Six months after the resignation of Robert Mugabe, rumours of Zimbabwe’s economic recovery abound. What does this mean for the property industry?
“Zimbabwe has turned a corner and is ready for investment,” says Ben Burr, managing director of Cushman Wakefield Excellerate Zimbabwe. His sentiments echoe a tagline coined by President Emmerson Mnangagwa, and which is borne out by the country’s many assets, including an educated, hard working population; fertile land; mineral wealth; exciting tourism attractions and a regionally strategic geographic location. With efforts to clarify land reform and indigenisation, and initiatives to attract foreign investment, the country offers outstanding potential for investors in all sectors.
This is particularly true of the property sector, Burr says. “Many new investment opportunities have been created, with expanding infrastructure helping to develop new nodes while increased agricultural and mining output will stimulate demand for more industry and industrial properties.” Burr also notes that there is also a shortage of housing. Should mortgages become more affordable and accessible, this area is poised for massive development. Meanwhile, the commercial property sector is set to receive a boost as the economy grows.

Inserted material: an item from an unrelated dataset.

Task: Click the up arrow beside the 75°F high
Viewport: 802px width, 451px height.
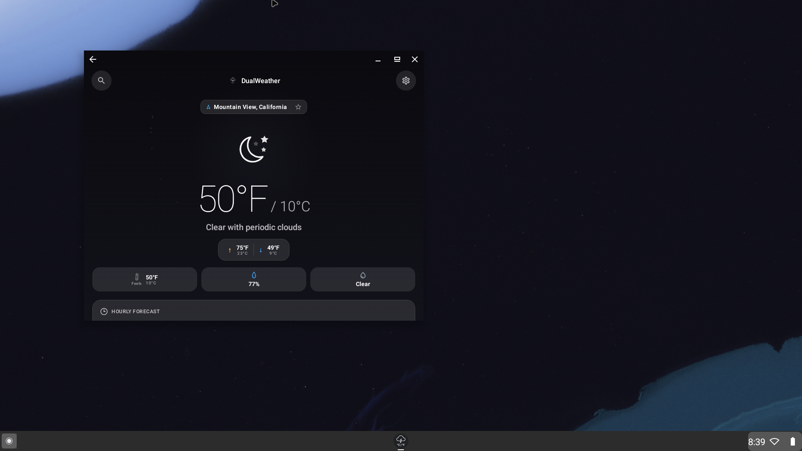Action: 230,250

It’s not surprising, then, that Burr reports a significant increase in investor interest, especially from Europe and the United States. While this was actively discouraged under the previous regime, the upcoming elections (scheduled for July) are expected to consolidate and legitimise the current government and this, in turn, will provide the assurance that would-be investors crave, especially in terms of policy continuity.
The areas most likely to attract investor interest include those associated with mining, agriculture, tourism and logistics. Geographically, sites on the main roads, next to dual carriageways or near rail access points into town are especially noteworthy. Burr observes that the retail sector is also being eyed by investors: “We’re anticipating significant growth here, as the largely unemployed population is expected to move away from informal retail and trade to take up formal employment,” he explains.
That said, those eager to take advantage of these developments would do well to remember that Zimbabwe’s property market is unlike that of other countries. Burr warns that there are many potential pitfalls for those who do not conduct thorough research. “It’s advisable to engage a local partner with in depth local knowledge, and to spend time in the country,” he recommends. Critical issues investors need to be aware of include the parallel market for currency that has developed as a result of insufficient currency liquidity. Because of this uncertainty around currency, property sellers are reticent at present; reluctant to part with a hard asset in exchange for a currency which could devalue rapidly. This situation is expected to improve as directives are relaxed, with government agreeing to consider exchange control on a case by case basis going forward.
Against this backdrop, what does the future hold for Zimbabwe’s property market? “If the upcoming elections proceed in a peacefully and transparently, we anticipate a significant increase in foreign
interest, confidence and investment flows,” Burr says. “New opportunities will arise out of new infrastructure projects. Finally, we believe land prices will increase while building prices should trend downwards,” he concludes.